++++ Provided records ++++
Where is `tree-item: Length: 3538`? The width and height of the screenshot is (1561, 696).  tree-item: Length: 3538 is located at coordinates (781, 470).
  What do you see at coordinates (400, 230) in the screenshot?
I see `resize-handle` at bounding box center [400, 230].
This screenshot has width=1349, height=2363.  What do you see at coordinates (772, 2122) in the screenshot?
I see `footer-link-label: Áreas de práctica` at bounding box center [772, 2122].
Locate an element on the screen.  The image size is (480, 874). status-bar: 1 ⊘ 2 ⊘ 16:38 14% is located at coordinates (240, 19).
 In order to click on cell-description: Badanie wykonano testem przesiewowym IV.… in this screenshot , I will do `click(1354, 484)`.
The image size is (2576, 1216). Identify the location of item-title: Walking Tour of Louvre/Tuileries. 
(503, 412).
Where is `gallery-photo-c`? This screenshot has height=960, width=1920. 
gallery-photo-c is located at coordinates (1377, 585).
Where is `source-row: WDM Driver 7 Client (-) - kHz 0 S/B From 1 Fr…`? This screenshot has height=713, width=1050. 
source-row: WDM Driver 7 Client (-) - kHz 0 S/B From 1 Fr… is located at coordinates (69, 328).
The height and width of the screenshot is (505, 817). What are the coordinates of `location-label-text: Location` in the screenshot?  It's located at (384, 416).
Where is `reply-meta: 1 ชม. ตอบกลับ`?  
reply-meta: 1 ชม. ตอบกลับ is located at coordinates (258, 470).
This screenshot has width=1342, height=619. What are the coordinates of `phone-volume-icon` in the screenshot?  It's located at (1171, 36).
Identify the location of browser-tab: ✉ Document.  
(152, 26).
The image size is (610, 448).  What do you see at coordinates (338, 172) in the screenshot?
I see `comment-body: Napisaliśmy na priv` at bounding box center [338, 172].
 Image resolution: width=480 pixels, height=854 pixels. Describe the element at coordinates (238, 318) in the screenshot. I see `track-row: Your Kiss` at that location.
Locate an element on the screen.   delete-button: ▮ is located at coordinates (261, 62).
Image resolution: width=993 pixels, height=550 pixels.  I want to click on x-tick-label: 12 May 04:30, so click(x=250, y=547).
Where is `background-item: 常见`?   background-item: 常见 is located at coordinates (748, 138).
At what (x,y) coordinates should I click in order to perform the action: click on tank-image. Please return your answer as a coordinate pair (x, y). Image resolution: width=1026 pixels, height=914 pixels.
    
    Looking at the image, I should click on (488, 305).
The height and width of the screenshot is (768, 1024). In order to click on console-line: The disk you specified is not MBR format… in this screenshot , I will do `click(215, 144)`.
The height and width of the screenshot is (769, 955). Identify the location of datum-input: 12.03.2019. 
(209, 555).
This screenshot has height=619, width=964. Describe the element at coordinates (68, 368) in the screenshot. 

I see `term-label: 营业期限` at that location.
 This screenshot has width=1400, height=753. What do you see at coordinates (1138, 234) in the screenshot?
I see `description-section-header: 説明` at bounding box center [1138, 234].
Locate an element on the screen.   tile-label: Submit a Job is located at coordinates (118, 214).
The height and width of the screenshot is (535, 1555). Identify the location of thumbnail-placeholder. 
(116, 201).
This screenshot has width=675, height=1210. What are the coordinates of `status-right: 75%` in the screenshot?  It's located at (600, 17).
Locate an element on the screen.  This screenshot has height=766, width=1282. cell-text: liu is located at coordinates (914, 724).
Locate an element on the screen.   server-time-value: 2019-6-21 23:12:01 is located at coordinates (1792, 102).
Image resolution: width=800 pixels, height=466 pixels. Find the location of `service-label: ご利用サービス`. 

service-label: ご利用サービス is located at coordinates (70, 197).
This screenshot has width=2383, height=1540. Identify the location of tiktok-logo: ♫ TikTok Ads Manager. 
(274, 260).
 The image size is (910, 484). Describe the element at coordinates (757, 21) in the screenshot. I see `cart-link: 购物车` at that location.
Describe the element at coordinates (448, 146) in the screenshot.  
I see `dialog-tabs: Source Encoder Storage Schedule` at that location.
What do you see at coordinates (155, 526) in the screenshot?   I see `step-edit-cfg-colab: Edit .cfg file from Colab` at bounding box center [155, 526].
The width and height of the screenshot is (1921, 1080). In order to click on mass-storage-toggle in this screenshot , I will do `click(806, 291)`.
++++
**Task**
Rewrite the listing above, substituting "Find the location of" for each occurrence of "Identify the location of" and leaving everything else unchanged.

**Completed exercise**
Where is `tree-item: Length: 3538`? The width and height of the screenshot is (1561, 696).  tree-item: Length: 3538 is located at coordinates (781, 470).
  What do you see at coordinates (400, 230) in the screenshot?
I see `resize-handle` at bounding box center [400, 230].
This screenshot has width=1349, height=2363.  What do you see at coordinates (772, 2122) in the screenshot?
I see `footer-link-label: Áreas de práctica` at bounding box center [772, 2122].
Locate an element on the screen.  The image size is (480, 874). status-bar: 1 ⊘ 2 ⊘ 16:38 14% is located at coordinates (240, 19).
 In order to click on cell-description: Badanie wykonano testem przesiewowym IV.… in this screenshot , I will do `click(1354, 484)`.
The image size is (2576, 1216). Find the location of item-title: Walking Tour of Louvre/Tuileries. 
(503, 412).
Where is `gallery-photo-c`? This screenshot has height=960, width=1920. 
gallery-photo-c is located at coordinates (1377, 585).
Where is `source-row: WDM Driver 7 Client (-) - kHz 0 S/B From 1 Fr…`? This screenshot has height=713, width=1050. 
source-row: WDM Driver 7 Client (-) - kHz 0 S/B From 1 Fr… is located at coordinates (69, 328).
The height and width of the screenshot is (505, 817). What are the coordinates of `location-label-text: Location` in the screenshot?  It's located at (384, 416).
Where is `reply-meta: 1 ชม. ตอบกลับ`?  
reply-meta: 1 ชม. ตอบกลับ is located at coordinates (258, 470).
This screenshot has width=1342, height=619. What are the coordinates of `phone-volume-icon` in the screenshot?  It's located at (1171, 36).
Find the location of browser-tab: ✉ Document.  
(152, 26).
The image size is (610, 448).  What do you see at coordinates (338, 172) in the screenshot?
I see `comment-body: Napisaliśmy na priv` at bounding box center [338, 172].
 Image resolution: width=480 pixels, height=854 pixels. Describe the element at coordinates (238, 318) in the screenshot. I see `track-row: Your Kiss` at that location.
Locate an element on the screen.   delete-button: ▮ is located at coordinates (261, 62).
Image resolution: width=993 pixels, height=550 pixels.  I want to click on x-tick-label: 12 May 04:30, so click(x=250, y=547).
Where is `background-item: 常见`?   background-item: 常见 is located at coordinates (748, 138).
At what (x,y) coordinates should I click in order to perform the action: click on tank-image. Please return your answer as a coordinate pair (x, y). Image resolution: width=1026 pixels, height=914 pixels.
    
    Looking at the image, I should click on (488, 305).
The height and width of the screenshot is (768, 1024). In order to click on console-line: The disk you specified is not MBR format… in this screenshot , I will do `click(215, 144)`.
The height and width of the screenshot is (769, 955). Find the location of datum-input: 12.03.2019. 
(209, 555).
This screenshot has height=619, width=964. Describe the element at coordinates (68, 368) in the screenshot. 

I see `term-label: 营业期限` at that location.
 This screenshot has width=1400, height=753. What do you see at coordinates (1138, 234) in the screenshot?
I see `description-section-header: 説明` at bounding box center [1138, 234].
Locate an element on the screen.   tile-label: Submit a Job is located at coordinates (118, 214).
The height and width of the screenshot is (535, 1555). Find the location of thumbnail-placeholder. 
(116, 201).
This screenshot has width=675, height=1210. What are the coordinates of `status-right: 75%` in the screenshot?  It's located at (600, 17).
Locate an element on the screen.  This screenshot has height=766, width=1282. cell-text: liu is located at coordinates (914, 724).
Locate an element on the screen.   server-time-value: 2019-6-21 23:12:01 is located at coordinates (1792, 102).
Image resolution: width=800 pixels, height=466 pixels. Find the location of `service-label: ご利用サービス`. 

service-label: ご利用サービス is located at coordinates (70, 197).
This screenshot has width=2383, height=1540. Find the location of tiktok-logo: ♫ TikTok Ads Manager. 
(274, 260).
 The image size is (910, 484). Describe the element at coordinates (757, 21) in the screenshot. I see `cart-link: 购物车` at that location.
Describe the element at coordinates (448, 146) in the screenshot.  
I see `dialog-tabs: Source Encoder Storage Schedule` at that location.
What do you see at coordinates (155, 526) in the screenshot?   I see `step-edit-cfg-colab: Edit .cfg file from Colab` at bounding box center [155, 526].
The width and height of the screenshot is (1921, 1080). In order to click on mass-storage-toggle in this screenshot , I will do `click(806, 291)`.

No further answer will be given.